Stored records
---+---

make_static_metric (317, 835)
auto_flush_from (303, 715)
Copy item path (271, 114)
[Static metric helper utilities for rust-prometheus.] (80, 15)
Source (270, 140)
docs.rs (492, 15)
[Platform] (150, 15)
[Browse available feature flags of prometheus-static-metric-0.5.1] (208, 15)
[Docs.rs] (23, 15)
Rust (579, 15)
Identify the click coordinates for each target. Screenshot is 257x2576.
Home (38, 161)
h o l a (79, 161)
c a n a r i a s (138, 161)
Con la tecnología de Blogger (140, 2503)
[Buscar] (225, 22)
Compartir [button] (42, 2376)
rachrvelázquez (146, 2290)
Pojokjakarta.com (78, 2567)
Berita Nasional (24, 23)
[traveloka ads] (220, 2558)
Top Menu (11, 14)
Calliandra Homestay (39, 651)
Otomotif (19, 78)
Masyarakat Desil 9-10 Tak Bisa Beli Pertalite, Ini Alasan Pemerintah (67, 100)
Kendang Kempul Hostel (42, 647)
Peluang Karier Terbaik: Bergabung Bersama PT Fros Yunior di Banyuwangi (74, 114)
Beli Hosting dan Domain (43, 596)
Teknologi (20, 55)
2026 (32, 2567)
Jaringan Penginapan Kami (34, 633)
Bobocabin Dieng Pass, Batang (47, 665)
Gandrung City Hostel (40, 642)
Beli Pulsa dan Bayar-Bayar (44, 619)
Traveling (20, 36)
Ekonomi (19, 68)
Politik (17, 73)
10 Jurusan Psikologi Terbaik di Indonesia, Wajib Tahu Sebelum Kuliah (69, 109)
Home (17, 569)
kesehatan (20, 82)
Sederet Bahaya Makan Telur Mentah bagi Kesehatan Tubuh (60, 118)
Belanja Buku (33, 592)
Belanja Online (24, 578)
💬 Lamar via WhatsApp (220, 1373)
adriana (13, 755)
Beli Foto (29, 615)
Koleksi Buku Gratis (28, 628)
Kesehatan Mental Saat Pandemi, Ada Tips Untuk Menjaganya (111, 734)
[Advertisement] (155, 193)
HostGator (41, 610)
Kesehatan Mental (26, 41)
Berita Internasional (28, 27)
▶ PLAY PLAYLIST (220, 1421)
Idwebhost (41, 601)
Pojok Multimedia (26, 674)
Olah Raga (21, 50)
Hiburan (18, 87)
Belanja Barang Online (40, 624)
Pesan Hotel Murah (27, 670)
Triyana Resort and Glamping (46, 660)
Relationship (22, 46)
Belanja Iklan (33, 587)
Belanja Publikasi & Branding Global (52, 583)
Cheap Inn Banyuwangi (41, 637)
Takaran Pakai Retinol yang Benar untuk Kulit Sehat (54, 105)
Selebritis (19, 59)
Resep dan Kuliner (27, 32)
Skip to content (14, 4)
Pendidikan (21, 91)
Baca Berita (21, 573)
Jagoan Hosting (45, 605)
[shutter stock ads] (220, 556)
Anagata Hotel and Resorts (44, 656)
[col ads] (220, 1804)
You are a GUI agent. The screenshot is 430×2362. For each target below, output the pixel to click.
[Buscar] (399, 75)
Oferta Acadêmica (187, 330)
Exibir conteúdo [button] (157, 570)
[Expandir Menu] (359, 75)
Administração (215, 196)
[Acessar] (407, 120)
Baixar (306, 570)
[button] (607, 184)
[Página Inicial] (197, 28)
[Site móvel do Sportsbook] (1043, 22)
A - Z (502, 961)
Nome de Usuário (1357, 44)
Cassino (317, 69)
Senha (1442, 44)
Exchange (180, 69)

---+---

Problem statement
All of the data above needs to be written out again, exactly.

Exercise result
make_static_metric (317, 835)
auto_flush_from (303, 715)
Copy item path (271, 114)
[Static metric helper utilities for rust-prometheus.] (80, 15)
Source (270, 140)
docs.rs (492, 15)
[Platform] (150, 15)
[Browse available feature flags of prometheus-static-metric-0.5.1] (208, 15)
[Docs.rs] (23, 15)
Rust (579, 15)
Identify the click coordinates for each target. Screenshot is 257x2576.
Home (38, 161)
h o l a (79, 161)
c a n a r i a s (138, 161)
Con la tecnología de Blogger (140, 2503)
[Buscar] (225, 22)
Compartir [button] (42, 2376)
rachrvelázquez (146, 2290)
Pojokjakarta.com (78, 2567)
Berita Nasional (24, 23)
[traveloka ads] (220, 2558)
Top Menu (11, 14)
Calliandra Homestay (39, 651)
Otomotif (19, 78)
Masyarakat Desil 9-10 Tak Bisa Beli Pertalite, Ini Alasan Pemerintah (67, 100)
Kendang Kempul Hostel (42, 647)
Peluang Karier Terbaik: Bergabung Bersama PT Fros Yunior di Banyuwangi (74, 114)
Beli Hosting dan Domain (43, 596)
Teknologi (20, 55)
2026 (32, 2567)
Jaringan Penginapan Kami (34, 633)
Bobocabin Dieng Pass, Batang (47, 665)
Gandrung City Hostel (40, 642)
Beli Pulsa dan Bayar-Bayar (44, 619)
Traveling (20, 36)
Ekonomi (19, 68)
Politik (17, 73)
10 Jurusan Psikologi Terbaik di Indonesia, Wajib Tahu Sebelum Kuliah (69, 109)
Home (17, 569)
kesehatan (20, 82)
Sederet Bahaya Makan Telur Mentah bagi Kesehatan Tubuh (60, 118)
Belanja Buku (33, 592)
Belanja Online (24, 578)
💬 Lamar via WhatsApp (220, 1373)
adriana (13, 755)
Beli Foto (29, 615)
Koleksi Buku Gratis (28, 628)
Kesehatan Mental Saat Pandemi, Ada Tips Untuk Menjaganya (111, 734)
[Advertisement] (155, 193)
HostGator (41, 610)
Kesehatan Mental (26, 41)
Berita Internasional (28, 27)
▶ PLAY PLAYLIST (220, 1421)
Idwebhost (41, 601)
Pojok Multimedia (26, 674)
Olah Raga (21, 50)
Hiburan (18, 87)
Belanja Barang Online (40, 624)
Pesan Hotel Murah (27, 670)
Triyana Resort and Glamping (46, 660)
Relationship (22, 46)
Belanja Iklan (33, 587)
Belanja Publikasi & Branding Global (52, 583)
Cheap Inn Banyuwangi (41, 637)
Takaran Pakai Retinol yang Benar untuk Kulit Sehat (54, 105)
Selebritis (19, 59)
Resep dan Kuliner (27, 32)
Skip to content (14, 4)
Pendidikan (21, 91)
Baca Berita (21, 573)
Jagoan Hosting (45, 605)
[shutter stock ads] (220, 556)
Anagata Hotel and Resorts (44, 656)
[col ads] (220, 1804)
You are a GUI agent. The screenshot is 430×2362. For each target below, output the pixel to click.
[Buscar] (399, 75)
Oferta Acadêmica (187, 330)
Exibir conteúdo [button] (157, 570)
[Expandir Menu] (359, 75)
Administração (215, 196)
[Acessar] (407, 120)
Baixar (306, 570)
[button] (607, 184)
[Página Inicial] (197, 28)
[Site móvel do Sportsbook] (1043, 22)
A - Z (502, 961)
Nome de Usuário (1357, 44)
Cassino (317, 69)
Senha (1442, 44)
Exchange (180, 69)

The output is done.